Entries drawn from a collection
=====

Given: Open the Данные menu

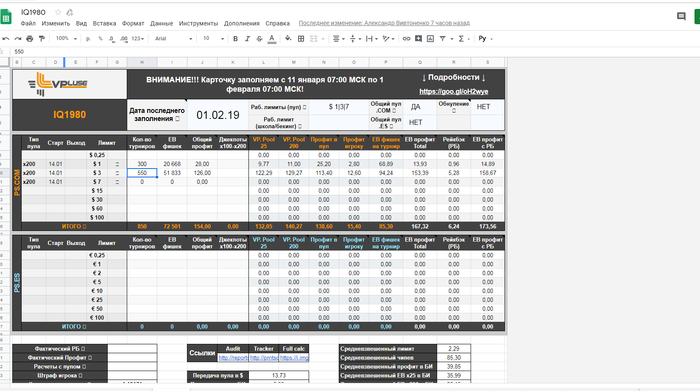Looking at the screenshot, I should tap(161, 23).
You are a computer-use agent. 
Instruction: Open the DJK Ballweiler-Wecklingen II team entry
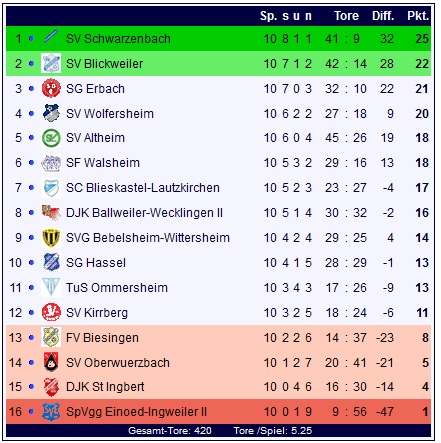click(x=144, y=213)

=====

Report every line in the rows above that contains the word "Open", copying each such line in full.

Given: Open the Данные menu
Instruction: Open the DJK Ballweiler-Wecklingen II team entry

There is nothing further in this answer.